» **WHAT NEEDS TO BE DONE**
Continue the figure legend text on H-CAFs and HCC cell growth from the point where it stops.

» **TEXT FOR ANALYSIS**
══════

H-CAFs promoted the proliferation of HCC cells both in vivo and vitro.
(A and B) 97L cells (A) and Hep3B cells (B) were cultured in conditioned medium from different fibroblasts, and the proliferation of malignant cells was assayed by CCK-8 analysis. NLFs, PTFs and H-CAFs significantly increased HCC cell proliferation relative to NSFs and the control group. (C and D) A BALB/c nude mouse xenograft model based on the co-injection of HCC cells with or without two fibroblast types (NSFs or H-CAFs) was used to investigate the in vivo interaction between H-CAFs and HCC cells. Tumor volumes of tumor nodes generated by the co-injection of HCC cells and H-CAFs were consistently significantly larger than those formed by HCC cells without co-injection of H-CAFs. NSFs did not significantly increase tumor growth relative to the control. In addition, fibroblasts did not generate tumors when injected alone. (C) Gross tumor specimens at the end of the experiment are shown. Larger HCC tumors are formed when HCC cells are co-injected with H-CAFs (n = 5 per group) (D). (* P<0.05; ** P<0.01).
Figure 3.
H-CAFs promoted malignant cell proliferation and protected malignant cells from necrosis in tumor xenograft, as revealed by immunohistochemical tests and H&E staining.

══════

» **MATERIAL PROVIDED**

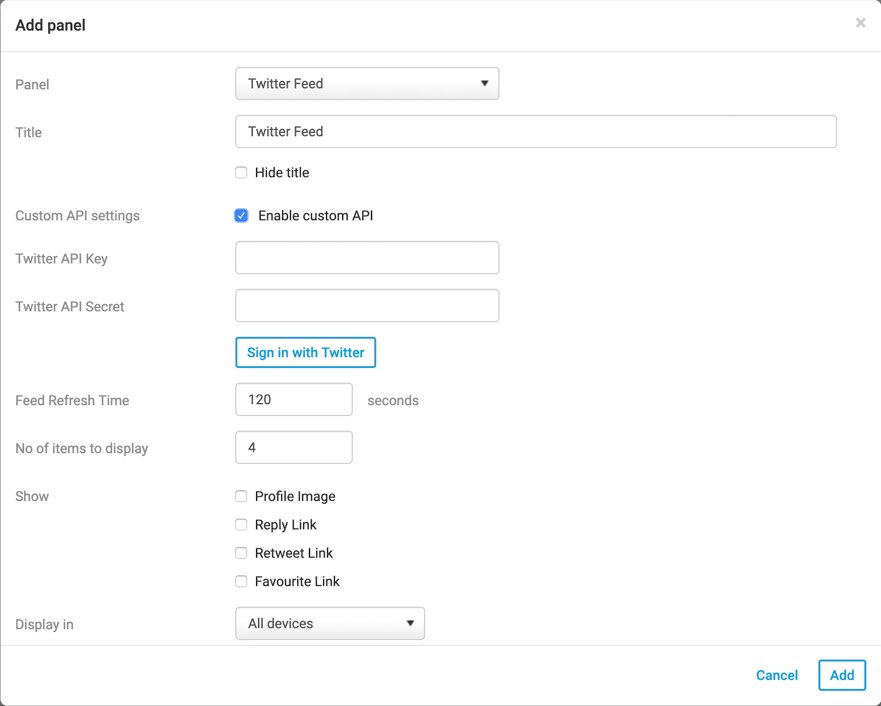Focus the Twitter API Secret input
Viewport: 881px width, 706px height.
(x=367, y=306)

══════

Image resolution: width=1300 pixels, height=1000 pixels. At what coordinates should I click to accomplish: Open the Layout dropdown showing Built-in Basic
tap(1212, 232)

══════

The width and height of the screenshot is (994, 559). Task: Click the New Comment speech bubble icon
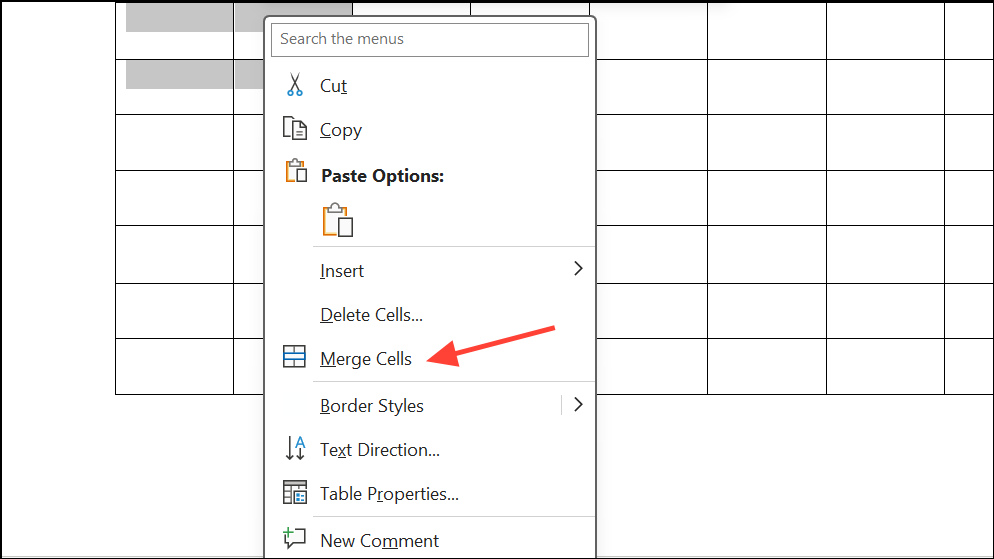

══════

» **ANSWER SECTION**
(A) Ki-67 expression in HCC cells was substantially higher in tumor nodes formed by the co-injection of 97L cells and H-CAFs, which was in contrast with the results of tumors formed by the co-injection of 97L and NSFs or 97L cells alone. (B) Ki-67-positive cells were abundant near α-SMA (+) CD31 (−) fibroblasts within serial tumor sections. In samples that were double immunostained with α-SMA (red color, black row) and CD31 (brown color, red row), CD31 was not expressed in α-SMA-positive cells (Upper panel). When double immunostained with α-SMA (red color) and Ki-67 (brown color), a high incidence of tumor cells with Ki-67 expression (brown color, red row) was observed found in the vicinity of H-CAFs with α-SMA-positive staining (red color, black row) (Lower panel). (C) Necrosis was massively reduced in tumor nodes generated by the co-injection of fibroblasts (+NSFs or +H−CAFs), compared with tumors formed by 97L cell injection alone (control). (D) α-SMA expression was observed in all tumor xenografts, including the tumor nodes formed without fibroblast co-injection (control group).
Figure 4.
The proliferative enhancement of HCC cells by H-CAFs was partially mediated by HGF in a paracrine model.
(A) The level of SDF-1, HGF, TGF-β and EGF in the conditioned medium derived from H-CAFs was determined by ELISA. H-CAFs and PTFs secreted HGF at significantly higher levels than NLFs, whereas NSFs secreted almost no detectable HGF. However, NSFs secreted a higher level of SDF1 than the other three fibroblast types. TGF-β and EGF secretion were similar for the four fibroblast types. (B) Cell proliferation increased upon exposure to different concentrations of HGF, as demonstrated by CCK-8 tests. HGF promoted HCC cell proliferation at all concentration levels. (C) The increase in proliferation of HCC cells as mediated by H-CAF conditioned medium was significantly antagonized by HGF-neutralizing antibody. Moreover, anti-HGF did not interfere with the proliferation of 97L cells. (* P<0.05; ** P<0.01).
Figure 5.
H-CAFs are pathologically activated in tumors, whereas NSFs and PTFs remain inactivated.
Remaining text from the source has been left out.